工場の改善活動の種類には
①経営トップの方針から展開される「経営課題」の改善活動
②部門ごとの方針から展開される「業務課題」の改善活動
③職場ごとに日常発生する課題、問題の改善活動
いわゆるボトムアップの小集団活動と呼ばれているのは③の改善活動です。①②は、トップ層、管理層が行うべき改善活動です。しかしながら、①②の改善活動も小集団のQCサークル活動として定義する企業もあります。
「不良を減らしたい」「生産性を向上させたい」「新技術を導入したい」「職場の活性化を図りたい」など、それぞれの目的に応じて、どのようなレベルの改善活動が適しているのかのかよく考える必要があります。
職場の小集団が、それぞれ自由にテーマを設定して行う活動は、効果を期待するより、職場内のコミュニケーションを良くし協力し合って仕事を進める効果は期待できます。しかし、会社全体としてQCDの効果を得るには、部門間、工程間、あるいは全社同一テーマで取組む必要があるのです。ボトムアップ活動による職場の一部分の範囲の最適化では、利益や売り上げ増につながらないことは明らかで、工場全体の生産性を高める全体最適化を目指した活動が今求められています。

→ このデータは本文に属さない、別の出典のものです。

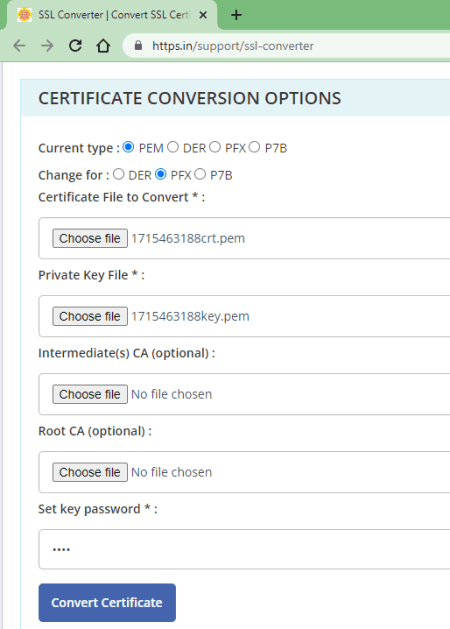Choose P7B in Change for options
The height and width of the screenshot is (629, 450).
200,174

そこで小集団活動では、どの範囲の問題を扱うのか?を明確に決める必要があります。
かつては、職場の身近な課題を解決するのが、QCサークル活動と定義付けられていました。しかし、大きく環境が変化した今の時代、この活動だけでは企業は成長しません。もっと活動範囲を広げ、部分最適から全体最適のカイゼンが求められるようになり、関係部門メンバーによるプロジェクト活動が主流となってきました。全社5S活動、JITカイゼン活動、TPM活動、あるいは生産リードタイム短縮などの活動が該当します。

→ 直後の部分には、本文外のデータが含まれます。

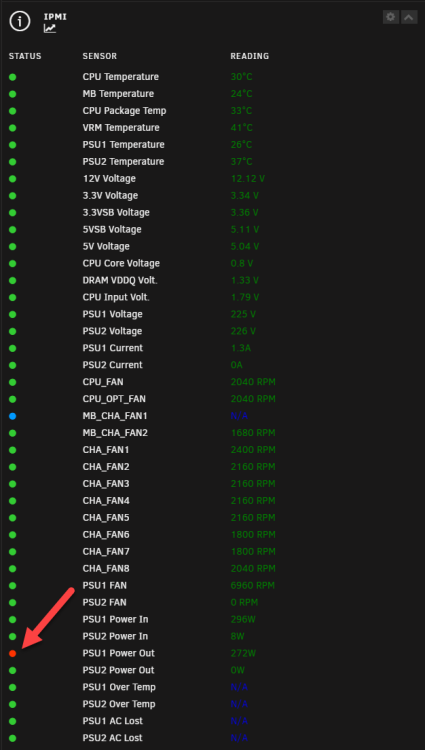The height and width of the screenshot is (750, 425).
Task: Select the CPU_OPT_FAN sensor label
Action: pyautogui.click(x=114, y=399)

また現在では、IOT導入による機械の稼働監視、ロボット導入など、スマートファクトリー化に向けた活動も求められてきました。
QCストーリーによる改善は、もうおなじみの手順ですが、改善活動は必ずしもこの通り進みません。その理由は、難しい問題は、必ずと言っていいほど一度で解決することはなく、試行錯誤の繰り返しとなるからです。 QCストーリーは、解決の手順を分かり易くまとめ、記録したり報告するためのものであり、活動の経過や実績を示しているものではありません。
それを無理やり体裁を整えようと時間を浪費するのは本末転倒と言わざるを得ません。毎日生産に追われ、納期問題、人的ミスの発生、設計変更など日常の処理を行う中でさまざまな要因で、思うように生産性が上がらない、むしろ下がっていくなど、難しい問題が山積みとなっています。
このような工場の問題を解決するには、プロジェクト組織を結成して各部署からメンバーを選んで改善活動を進めます。
・慢性不良の撲滅
・付加価値生産性向上
・リードタイム短縮
・省人化
これらの活動は、トップのリーダーシップにより推進するものであり、小集団に丸投げしただけでは解決しません。そうすると、小集団によるQCサークル活動に何を期待したらいいでしょうか?
生産活動に直接携わっているのは現場のスタッフ(小集団)であり、現場の実態を一番詳しく把握しています。しかし、小集団だけでは解決できない問題も多く発生します。 そこで、小集団によるQCサークル活動の役割として
①日常作業のなかで発生した問題を捉えて解決を図る
②小集団で解決できない共通の課題、工場全体の課題を提起する
です。問題の提起を受けた管理層はすぐさまフォローし、解決に向けての方策を講じます。共通の課題、工場全体の課題の取り組みは、テーマがはっきりしているので、プロジェクトチームを組んで計画的に課題解決を図って行きます。このような、プロジェクト活動をQCサークル活動として行っている企業も見受けられますが、これには、工場のトップ、管理層の支援、フォローがしっかりとなされていることが条件となります。
このような支援、フォロー体制がないまま、小集団だけに活動を任せきりにしていることが、QCサークル活動の衰退につながっているのです。
何といっても、毎日の生産で問題が発生しないように、事前に手を打つことが重要です。
・4Mの変化を見える化して事前に問題が発生しないように手を打つこと
・管理ルール(手順書やチェックシート)の不備を見つけ是正すること
・新人のOJTを進めること
小集団による日常の業務における改善活動の原点はここにあります。
「問題発生~処置~試行~うまくいかなければ他の処置を行う」というようなことを日常、自主的に行われ、改善を繰り返していく活動が「品質管理」の本来の姿です。これは、現場のスタッフ、管理層、トップそして直接部門、間接部門を問わず実施されるのが「TQM」なのです。
さあ、あなたの会社の改善活動はどのような形で行われているでしょうか?一部の人だけの活動では決して効果は得られません。